====== Input data

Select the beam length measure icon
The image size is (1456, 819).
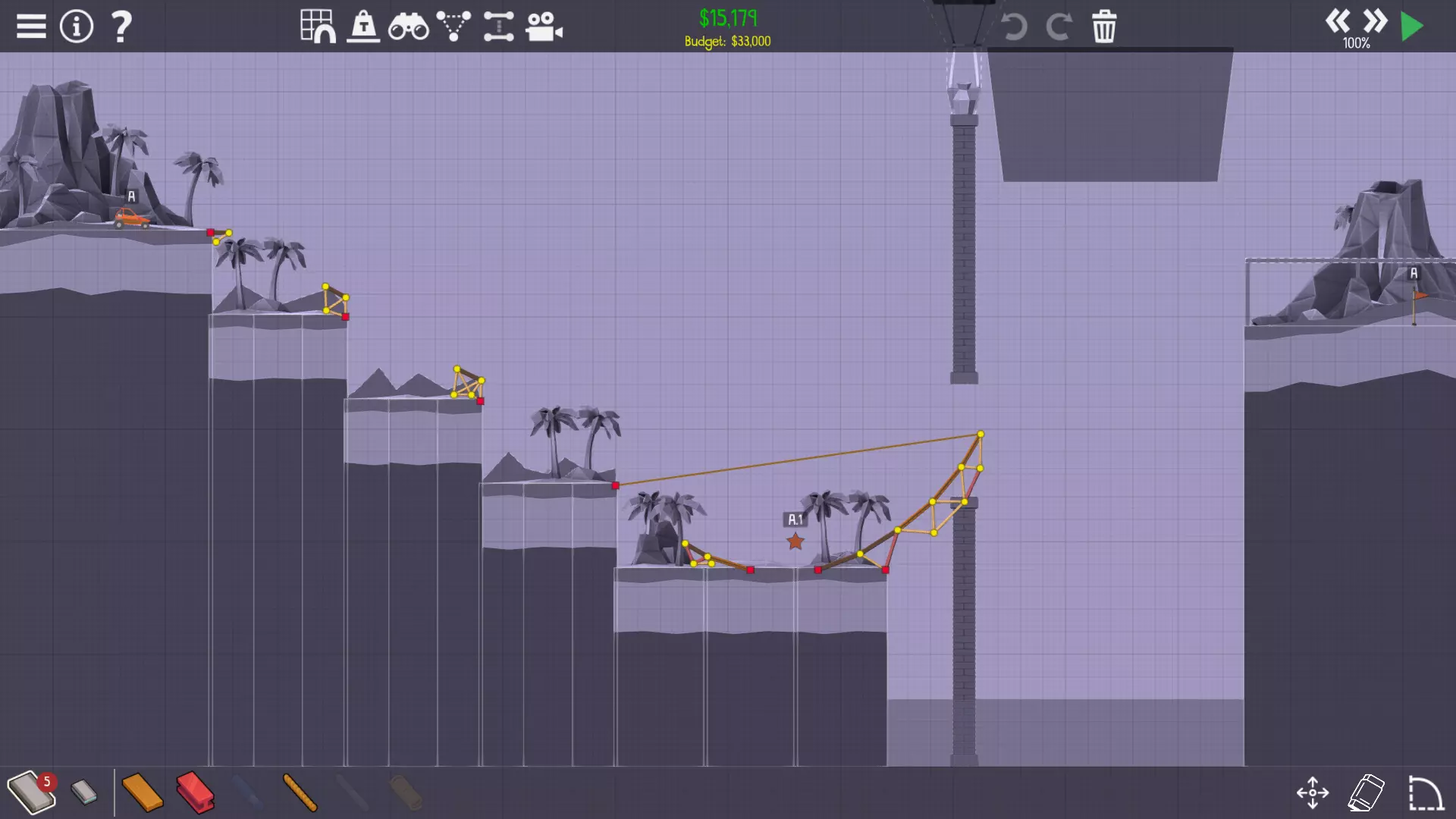pyautogui.click(x=498, y=27)
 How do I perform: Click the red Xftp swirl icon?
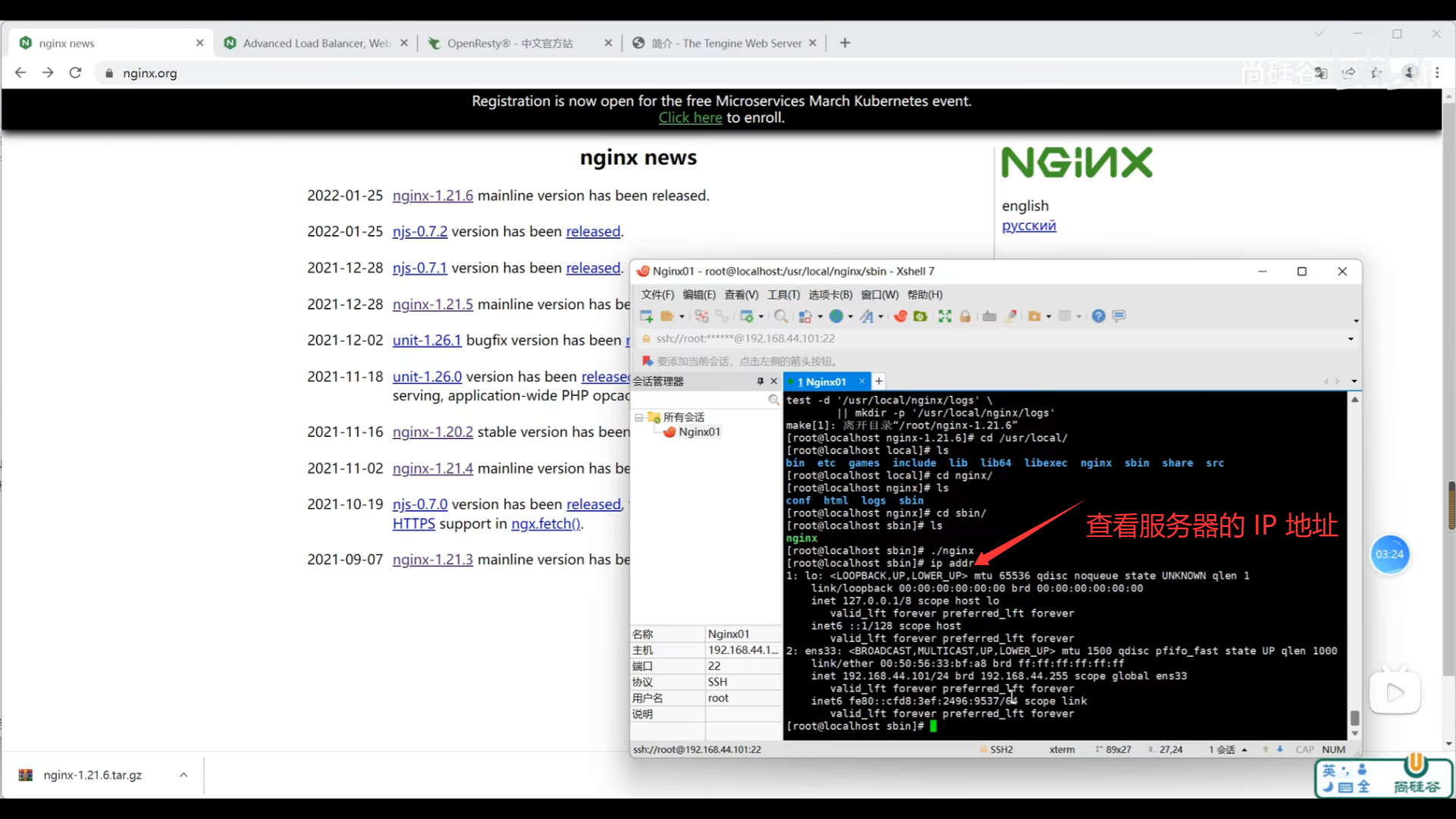(x=900, y=316)
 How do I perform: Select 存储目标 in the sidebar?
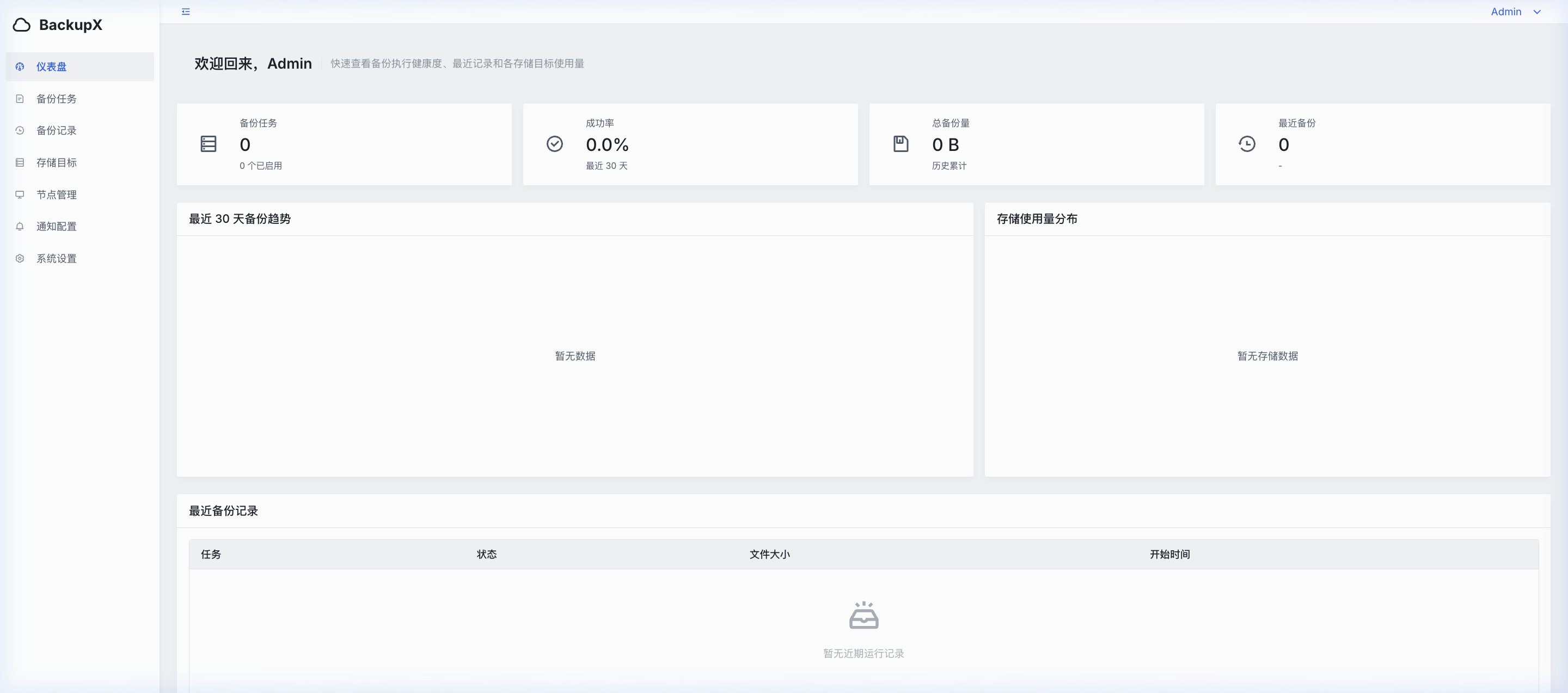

============

→ **The problem**: Copy out every line of the data exactly, leaving the images behind.

→ **Exercise solution**:
Select the beam length measure icon
The image size is (1456, 819).
pyautogui.click(x=498, y=27)
 How do I perform: Click the red Xftp swirl icon?
(x=900, y=316)
 How do I perform: Select 存储目标 in the sidebar?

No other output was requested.